Now it is possible to solve this problem on the network level by prioritizing VoIP and gaming packets in the home DSL modem upload queue. Unfortunately, I don’t have administrative access to the modem and implementing VoIP or gaming prioritization on my home router seemed to have no effect. Packets in the home router get forwarded as soon as they arrive with 100 Mbps Ethernet on both ends so there is nothing to reorder in the queue. More advanced business-class routers like those from Cisco will allow you to configure the speed of the FastEthernet connection to match your DSL throughput so that the queue will migrate from the DSL modem to the router but this isn’t very practical for most people. So it would make sense for application writers to try and make their application work as well as possible on the majority of home networks and broadband networks without QoS.
While modifying BitTorrent or the P2P application may not significantly fix the downstream problem, it would definitely fix the upstream jitter problem which means that people will be more willing to seed and contribute to the health of BitTorrent. The download jitter may improve if the dozens of peers sending information to me did it in a more uniform manner, but it is still possible that those peers will transmit at the same time which still causes packet clumping and bursting.

■ Requirements
1. In the passage provided, what can business-class routers like those from Cisco be configured to do?
2. Copy out the stretch of the passage provided starting at "Now it is possible" and ending at "networks without QoS.", renaming "DSL" as "ADSL" throughout.

Items from a dataset:
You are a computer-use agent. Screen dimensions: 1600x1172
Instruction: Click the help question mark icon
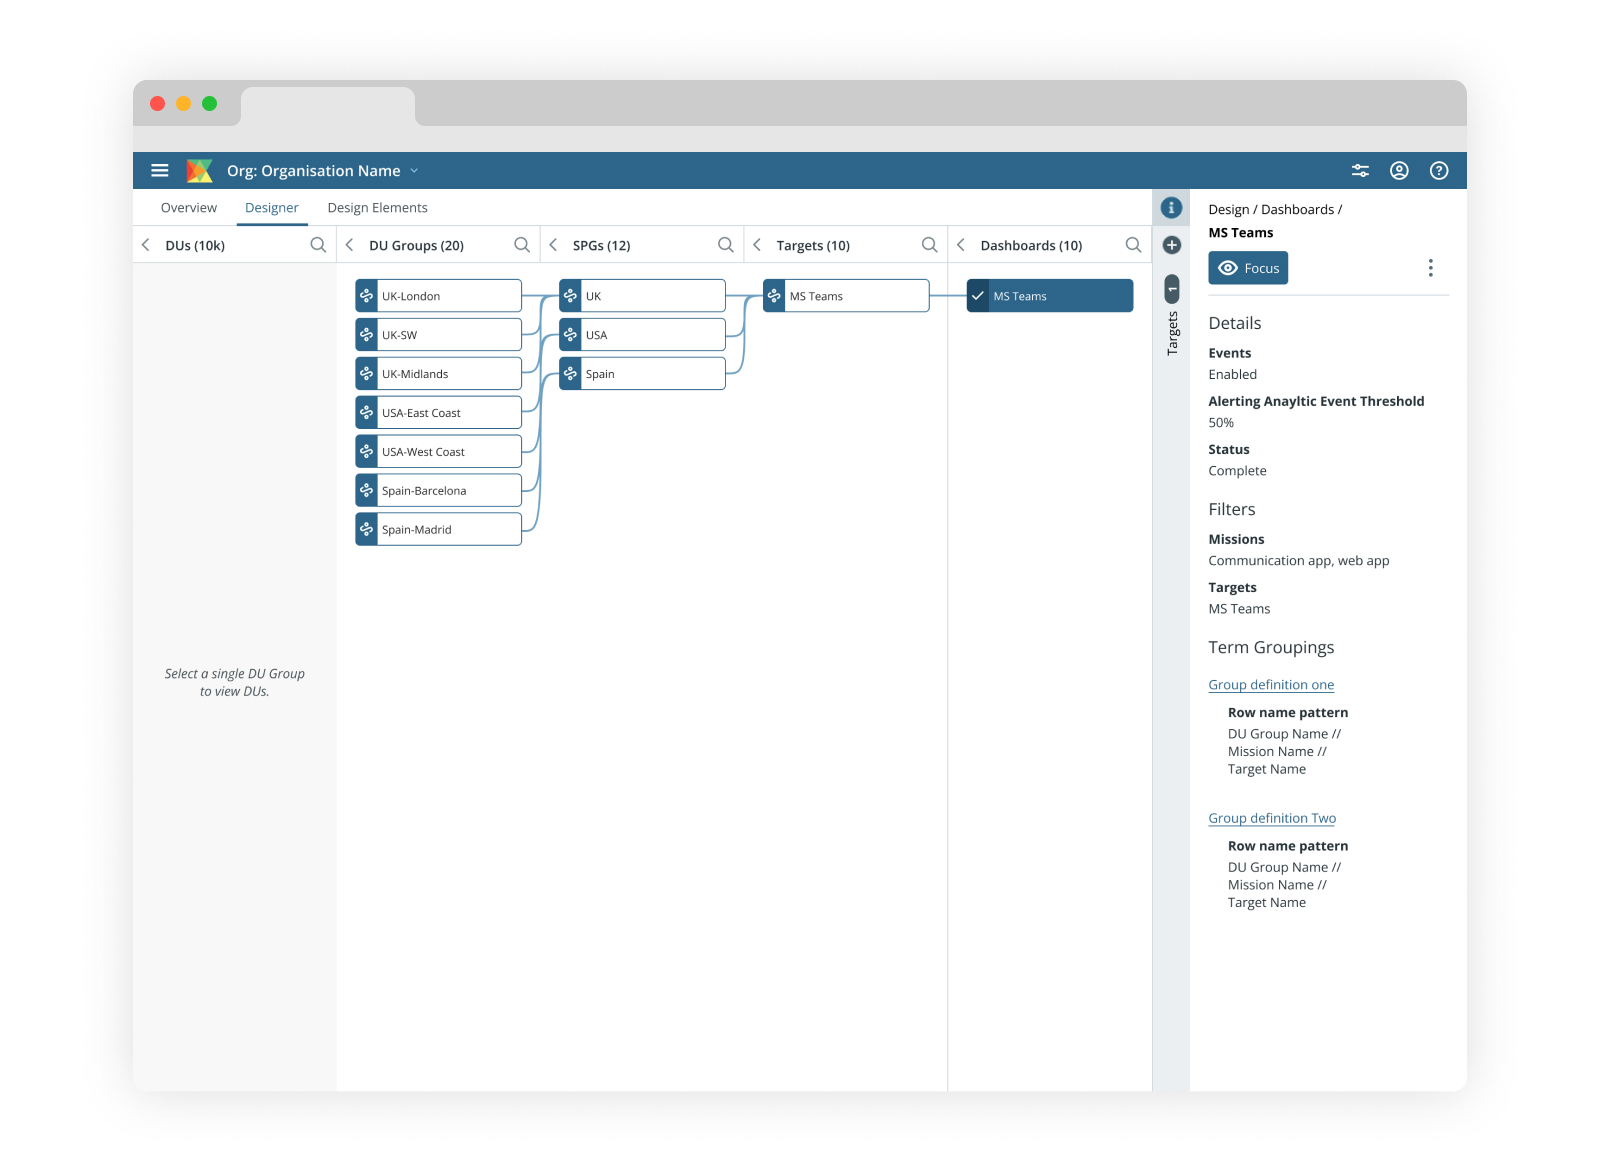[x=1438, y=171]
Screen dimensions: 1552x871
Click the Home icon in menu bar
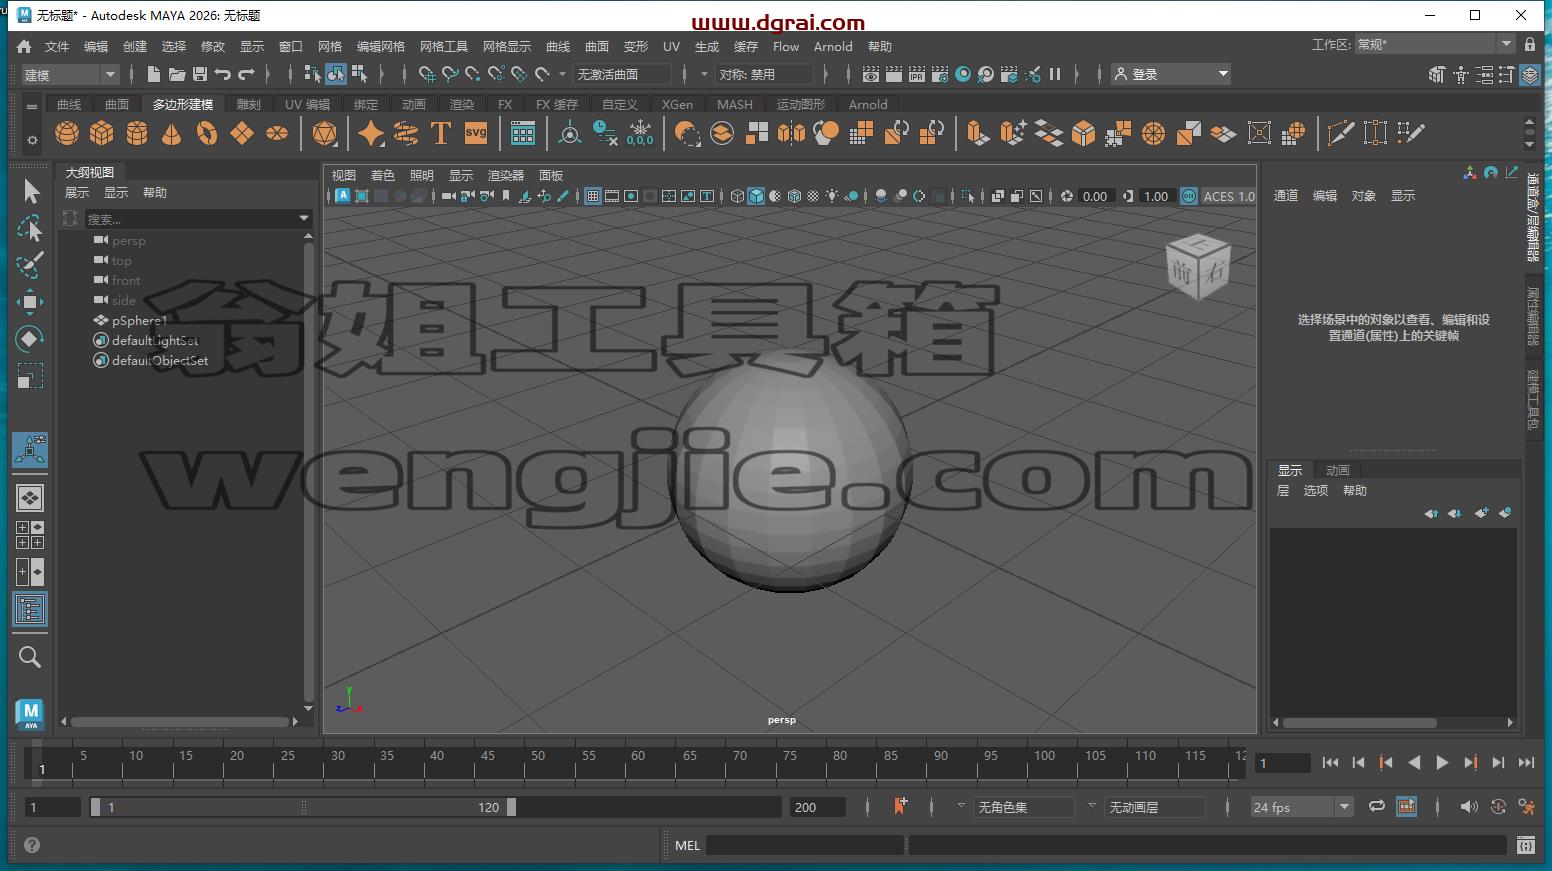(24, 47)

■ Results of the tasks
1. They can set the speed of the FastEthernet connection to match the DSL throughput, so the queue moves from the DSL modem to the router.

2.
Now it is possible to solve this problem on the network level by prioritizing VoIP and gaming packets in the home ADSL modem upload queue. Unfortunately, I don’t have administrative access to the modem and implementing VoIP or gaming prioritization on my home router seemed to have no effect. Packets in the home router get forwarded as soon as they arrive with 100 Mbps Ethernet on both ends so there is nothing to reorder in the queue. More advanced business-class routers like those from Cisco will allow you to configure the speed of the FastEthernet connection to match your ADSL throughput so that the queue will migrate from the ADSL modem to the router but this isn’t very practical for most people. So it would make sense for application writers to try and make their application work as well as possible on the majority of home networks and broadband networks without QoS.